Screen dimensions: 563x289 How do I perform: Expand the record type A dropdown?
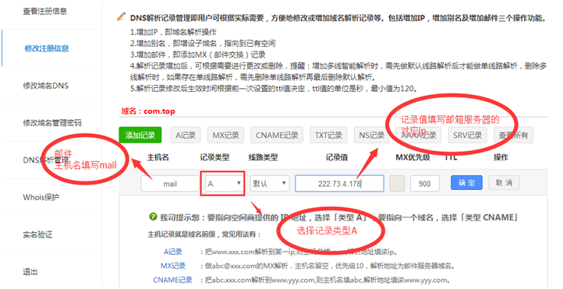pos(223,184)
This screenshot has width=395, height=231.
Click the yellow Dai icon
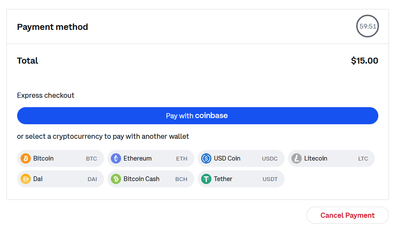[x=25, y=179]
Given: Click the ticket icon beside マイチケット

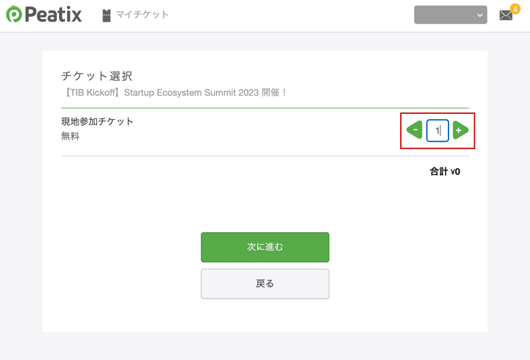Looking at the screenshot, I should pos(107,15).
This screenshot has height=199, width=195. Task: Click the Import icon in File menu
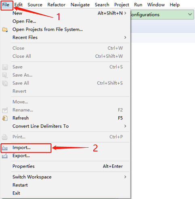[x=5, y=148]
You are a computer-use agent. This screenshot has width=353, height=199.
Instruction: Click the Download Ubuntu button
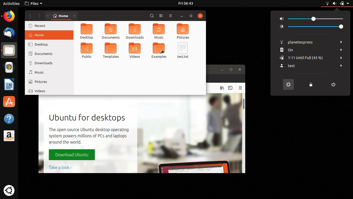coord(72,154)
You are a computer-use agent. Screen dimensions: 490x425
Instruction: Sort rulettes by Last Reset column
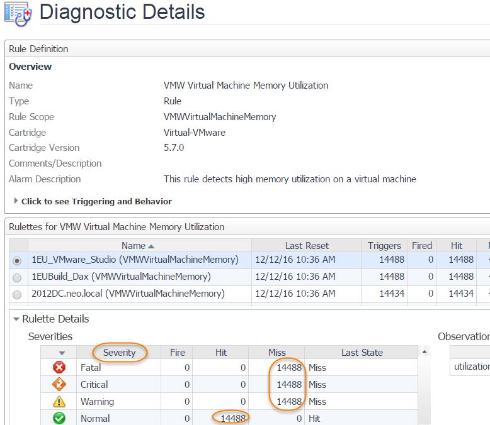[307, 246]
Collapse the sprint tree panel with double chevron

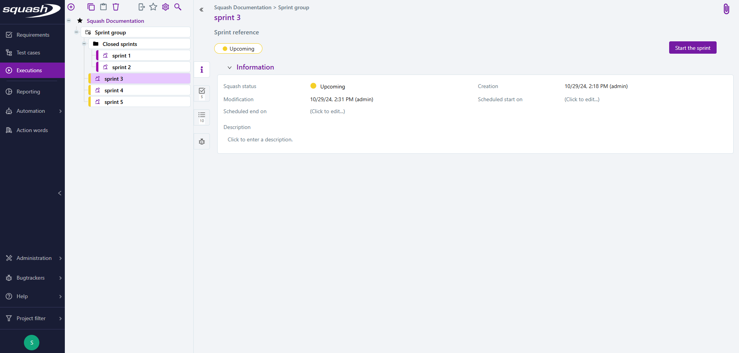point(201,10)
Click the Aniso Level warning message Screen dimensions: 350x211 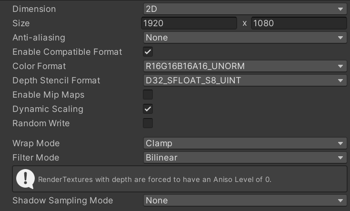(154, 180)
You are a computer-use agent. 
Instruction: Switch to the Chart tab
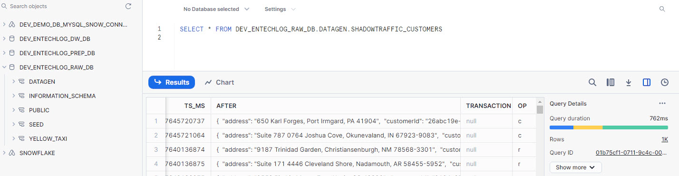tap(220, 82)
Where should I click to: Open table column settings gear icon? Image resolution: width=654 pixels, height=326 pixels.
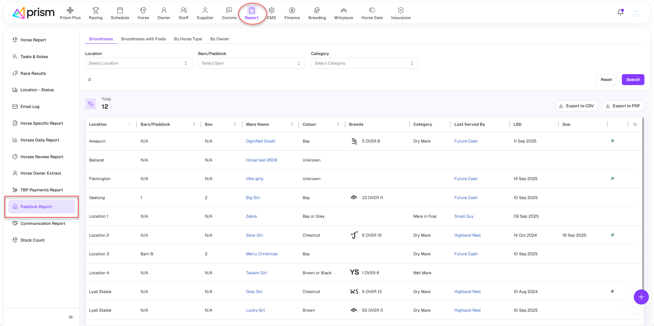coord(635,124)
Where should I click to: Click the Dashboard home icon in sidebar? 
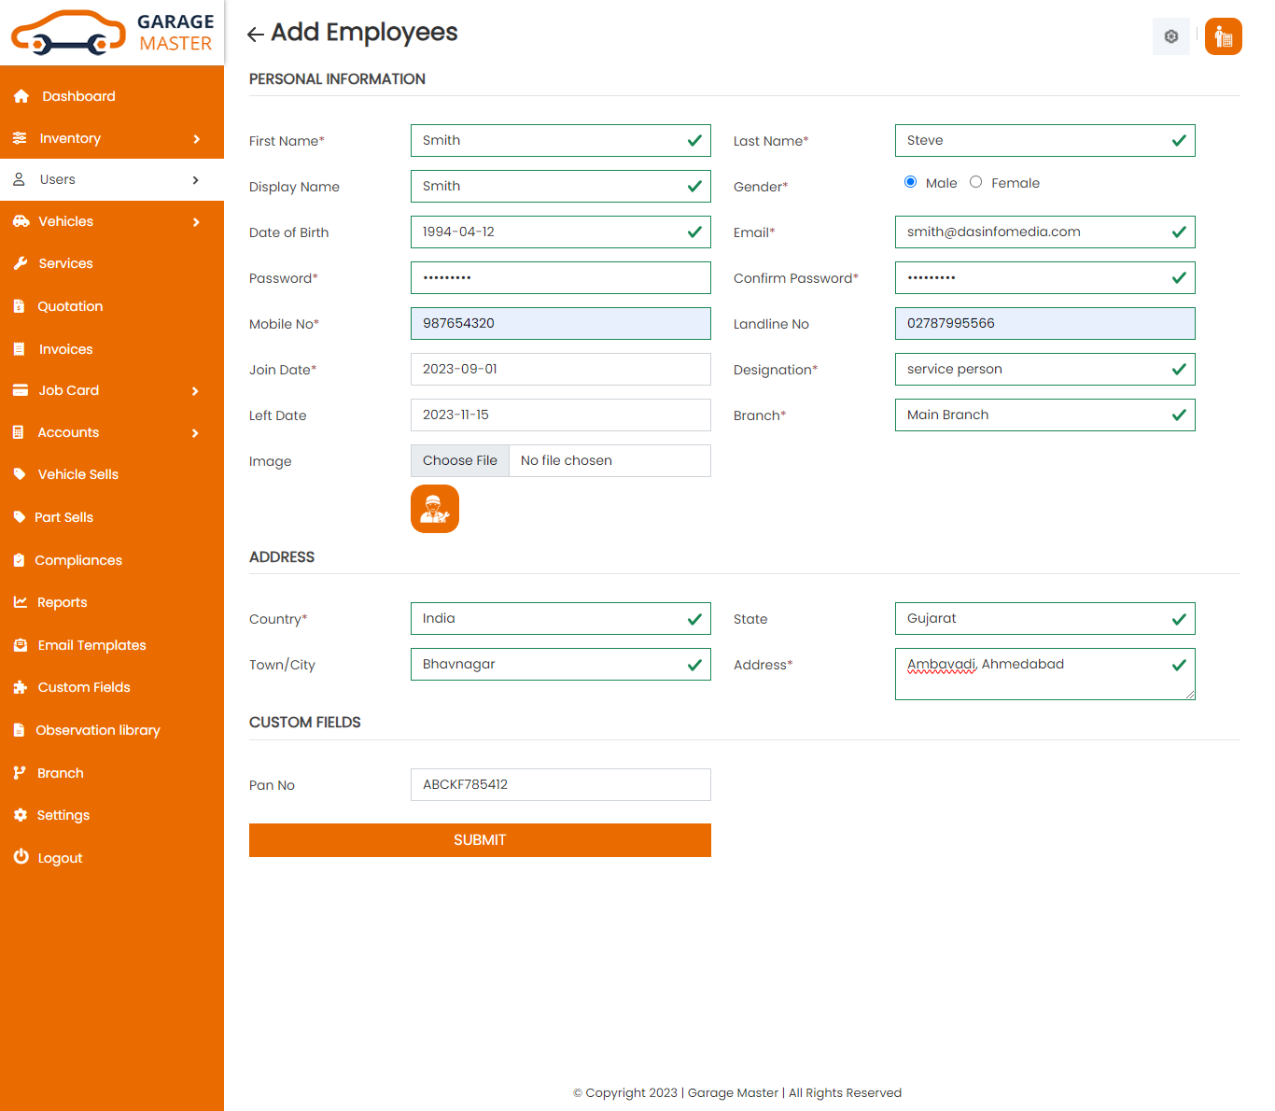pos(21,96)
--------------------------------
* _Task description_: In the listing above, find the line containing "Instruction: Switch to the Chart tab" and restate it and every later line verbatim, with the pictures left out.

* _Answer space_:
Instruction: Switch to the Chart tab
tap(220, 82)
Where should I click to: Open table column settings gear icon? Image resolution: width=654 pixels, height=326 pixels.
coord(635,124)
Where should I click to: Click the Dashboard home icon in sidebar? 
pos(21,96)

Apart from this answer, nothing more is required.